In der Sache ist nach der vorläufigen Einschätzung des Senats eine Zuständigkeit nach § 72a Abs. 1 Nr. 1 GVG nicht gegeben. Hierunter fallen nach der gesetzgeberischen Zielsetzung nur Streitigkeiten, an denen eine Bank, eine Sparkasse, ein Kredit- oder ein Finanzinstitut beteiligt ist, sofern Ansprüche aus den in § 1 Abs. 1 Satz 2, Abs. 1a Satz 2 KWG benannten Geschäften betroffen sind (BT-Drucks. 18/11437, Seite, 45; Kissel/Mayer/Mayer, GVG, 10. Auflage, § 72a Rn. 5). Vorliegend bestehen bereits erhebliche Zweifel, ob es sich bei der insoweit maßgeblichen Insolvenzschuldnerin um ein von dieser Vorschrift erfasstes Kreditinstitut handelt.
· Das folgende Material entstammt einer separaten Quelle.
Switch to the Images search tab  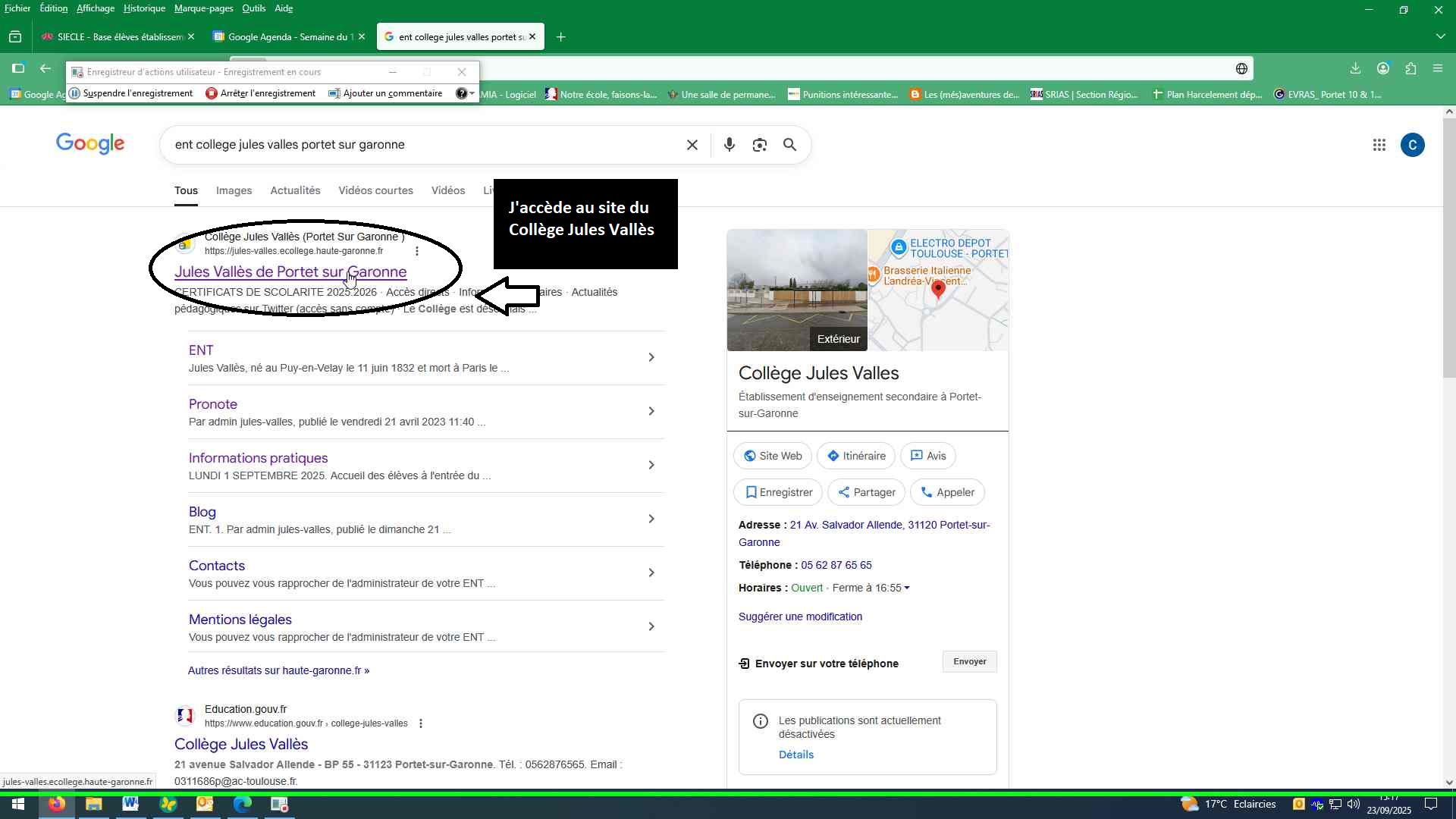pos(234,190)
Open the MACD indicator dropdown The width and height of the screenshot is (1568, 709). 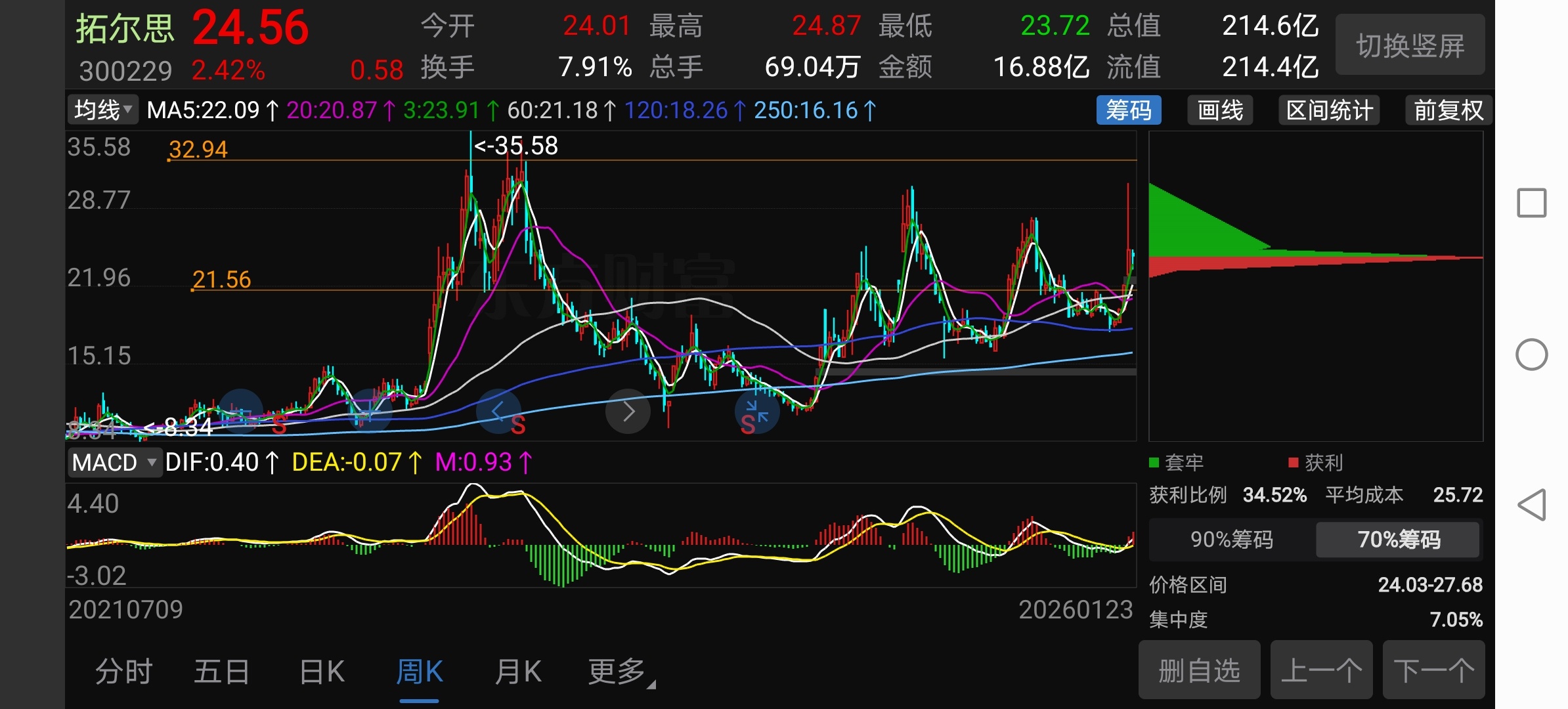click(x=114, y=462)
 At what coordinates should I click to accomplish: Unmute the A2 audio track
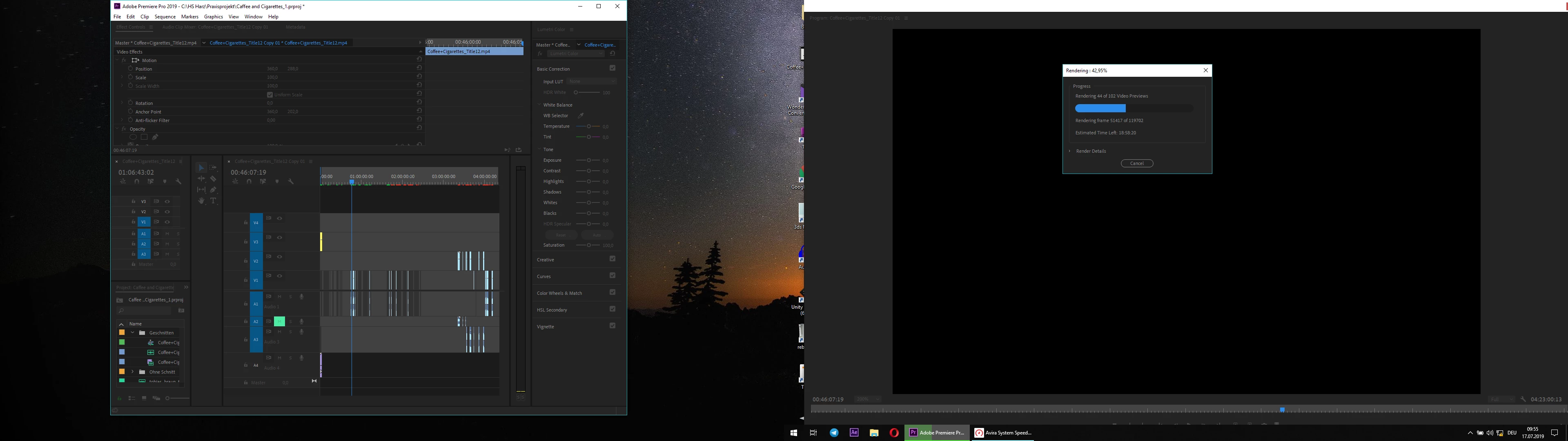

Ausweislich des vorliegenden Prospektes war die … Energie AG im Bereich der regenerativen Energien tätig, indem sie Beteiligungen an verschiedenen Energiegewinnungsanlagen anstrebte und sich ausdrücklich vorbehielt, zum Zwecke der Produktion von Biotreibstoffen geeignete Grundstücke zu erwerben. Allein der Umstand, dass sie in diesem Bereich neben den Beteiligungen an auf diesem Gebiet tätigen Gesellschaften auch das Angebot von nicht näher dargelegten Finanzierungen beabsichtigte, reicht zur Annahme dieser Voraussetzung nicht aus. Ob es sich bei einem an der Streitigkeit Beteiligten um eine Bank oder um ein Finanzinstitut handelt, ist aber letztlich durch Einsichtnahme in das von der Bundesanstalt für Finanzaufsicht gemäß § 32 Abs. 5 KWG zu führende Institutsregister zu klären (KG, Beschluss vom 10. Dezember 2018, Az.: 2 AR 58/18, BeckRS 2018, 410,35 Rn. 9; OLG Hamburg, MDR 2018, 1327). Darüber hinaus liegt kein Einlagengeschäft im Sinne des § 1 Abs. 1 Satz 1 Nr. 1 KWG vor, da es bei Genussrechtsbeteiligungen der vorliegenden Art, bei denen das Genussrechtskapital an den laufenden Verlusten des kapitalnehmenden Unternehmens mit dem Risiko eines Totalverlustes teilnimmt, an einer unbedingten Rückzahlbarkeit der vereinnahmten Gelder fehlt (vgl. Boos/Fischer/Schulte-Mattler/Schäfer, KWG - CRR-VO, 5. Auflage, § 1 KWG Rn. 46; Münchener Kommentar/Fest, HGB, 4. Auflage, Bankvertragsrecht, Teil 2 N Rn. 87).

3. Von einer im Falle der Ablehnung oder der Rücknahme des Bestimmungsantrags grundsätzlich zu treffenden Kostenentscheidung nach § 91 ZPO (vgl. BGH, NJW-RR 1987, 757) wird abgesehen, da das Verfahren nicht auf Antrag des Klägers eingeleitet wurde. Ein Absehen von der Erhebung von Kosten gemäß § 21 Abs. 1 Satz 3 GKG kommt nicht in Betracht, da für das Gerichtsstandsbestimmungsverfahren keine Gerichtsgebühren anfallen.